The name of Doctor of Philosophy in Political Science is given to her by the Decision of the Supreme Attestation Commission under the President of the Republic of Azerbaijan dated June 16, 2017 (Protocol No. 16-K), the academic title of Associate Professor at the Department of Languages  is given to her by the Decision of the Supreme Attestation Commission under the President of the Republic of Azerbaijan  dated July 22, 2019 (Protocol No..14-K)

She participated at the International Conference dedicated to the 20th anniversary of the independence of the Republic of Azerbaijan and the establishment of the Khazar University, as well as at the Academy of Public Administration under the President of the Republic of Azerbaijan, she completed a short-term course on the Foreign Policy of the Republic of Azerbaijan.

She teaches “Professional English” at the Faculty of Political Administration at the Academy of Public Administration under the President of the Republic of Azerbaijan.

Her scientific and pedagogical experience is 24 years. She has 20 scientific and educational-methodical works, 5 of them were published after her thesis defense. Among them are 1 book, 1 textbook, 1 subject program, 17 scientific articles (5 in English, 1 in Russian and 1 in Turkish).

She has been a member of the New Azerbaijan Party (Yeni Azərbaycan Partiyası) since 2002.

Family 
She is married.

Books 
1.	English-Azerbaijani abbreviations used in international documents. - Baku, Mutarcim, 2007, 100 p.

2.	Professional English in Use International Relations. - Bakı, Zardabi, 2018, 208 p.

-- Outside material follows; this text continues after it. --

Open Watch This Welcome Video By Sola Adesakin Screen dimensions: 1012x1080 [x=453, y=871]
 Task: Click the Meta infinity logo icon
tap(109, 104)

3.	The program of "Foreign language" (English). - Baku, Zardabi, 2018, 26 p.

Articles 

1.	Heydar Aliyev and language establishment in Azerbaijan. - Materials of the scientific conference of postgraduate students and scholars, dedicated to the "80th anniversary of Heydar Aliyev", APA, Baku, 2003, p. 197-198.

2.	The essence of the state language in the Republic of Azerbaijan. - Journal of Scientific News, Azerbaijan University of Languages, Baku, 2004, No.. 1, p. 100-101.

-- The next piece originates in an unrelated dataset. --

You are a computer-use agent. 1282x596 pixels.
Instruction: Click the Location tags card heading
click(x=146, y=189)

3.	Forms of organization in the pedagogical process. - “Heydar Aliyev's rich political, moral legacy is our national wealth”, Materials of the Conference of Post-Graduate and PhD Students, APA, Baku, 2004, p. 113-114.

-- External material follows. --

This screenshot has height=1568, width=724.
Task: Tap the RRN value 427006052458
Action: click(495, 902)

4.	Problems of language establishment in the history of statehood. - Journal of Scientific News, Azerbaijan University of Languages, Baku, 2005, No.1, p. 225-227

5.	Materials of the Scientific Conference of Post-Graduate and PhD students on the Issues of Language Establishment in the History of Azerbaijan Statehood on the theme - “On the Way of Political and Economic Progress of the Republic of Azerbaijan”, APA, Baku, 2005, p. 204–207

6.	The role of information and communication technologies in teaching foreign languages. - Materials of the Scientific and Practical Conference on the theme - "Application of Information Technology in Public Administration", Baku, 2008, p 60–62.

7.	Azerbaijan's international cultural relations in the context of cooperation with UNESCO and ISESCO. An international symposium dedicated to the 20th anniversary of the independence of the Republic of Azerbaijan and the establishment of the Khazar University. Khazar University Press, Baku, 2012, p. 459- 467.

8.	The role of cooperation with UNESCO in the expansion of international relations of Azerbaijan. - Journal of “Geostrategy”,  No. 02 (14), March - April, Baku, 2013, p. 55-60.

9.	The role of Heydar Aliyev in the expansion of Azerbaijan-UNESCO cooperation. - Materials of the scientific conference of PhD students on the theme of "Heydar Aliyev is the founder of the independent Republic of Azerbaijan ", Baku, 2013, p. 202– 211.

10.	Directions and dynamics of development of cooperation between Azerbaijan and UNESCO. - “Law and Political Science” International Scientific Journal, Chisinau, No. 26, June 2014, p. 66-70.

11.	The Role of Cooperation with UNESCO in the Extension of Azerbaijan's International Relations. Journal of Social Sciences Research. Year: IX, Number: 22, September-2013, p. 123-132.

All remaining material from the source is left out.